To satisfy the ideal goals of implant dentistry in a predictable manner, hard and soft tissues should present in ideal volumes and quality. The alveolar process is affected so often after tooth loss that socket grafting is usually indicated to achieve optimal results. Reasons for socket grafting include an improved esthetic appearance particularly in the anterior alveolar ridge, preservation of remaining alveolar bone for bone or soft tissue reconstruction and fewer post-operative complications relative to implant position.
Prior to the introduction of various bone grafting materials and membranes, the socket historically was allowed to heal by secondary intention. It has been well documented in the literature that following extraction of a tooth and healing by secondary intention, the alveolus loses both bone volume and height.1,2 Depending on the dimensions of the extraction site and remaining alveolar walls, the majority of bone loss occurs in both a horizontal and vertical dimension. This bone loss becomes particularly visible in the anterior region where labial resorption may leave an unattractive esthetic condition for tooth replacement, whether this is by conventional means or by a dental implant.

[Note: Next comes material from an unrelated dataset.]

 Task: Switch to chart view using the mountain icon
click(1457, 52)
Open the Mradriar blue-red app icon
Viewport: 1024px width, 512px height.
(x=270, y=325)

Bone grafting alveolar sockets after tooth extraction has been a popular subject.3,5,6,8 However, given this is a highly useful procedure that takes only minutes to perform, any dentist who routinely extract teeth should learn the keys to predictable socket grafting in order to increase the success rate of restoring a full, ideal alveolus and soft tissue drape. Performing this procedure is of great benefit to the patient.
From an economic perspective, the overhead cost of grafting materials and related products can be considered minimum. *Based on ADA reported numbers, the average cost for 0.5cc (which is enough grafting material for one socket) averages around $80. Some sites require a barrier membrane, which may cost an additional $110. If a barrier membrane cannot be secured under soft tissue via primary closure, a low-cost collagen plug for about $8 is useful for keeping the graft material in place and for healing of the soft tissue. Sutures are typically another few dollars. Therefore, the cost to the patient of the extraction and graft may only amount to a few hundred dollars. However, when the cost of grafting is added to the average fee for a routine extraction, some patients may not be convinced of the value of the procedure (*Salvin Dental Specialties, Charlotte, N.C. USA).
Herein is an excellent opportunity to educate the patient about bone loss after tooth loss. In the anterior maxilla, the alveolar bone is rapidly lost, or remodeled, after the loss of natural teeth. The majority of bone loss occurs in both a horizontal and vertical dimension. There is a 25% decrease in horizontal bone volume during the first year and a 40% to 60% decrease within the first three years after tooth loss.1,2 As a consequence, socket grafting is routinely suggested after anterior tooth extractions, despite the marginal added cost. In fact, investing in grafting at this point may reduce the need for extensive additional grafting when the patient is ready for implants. Bone-replacement grafts in the aesthetic, anterior region can also improve ridge topography even when fixed bridgework is treatment planned.
Socket grafting can greatly improve the aesthetics and function of crowns, implants, and dentures, as well as eliminate future problems that are common to bone loss situations.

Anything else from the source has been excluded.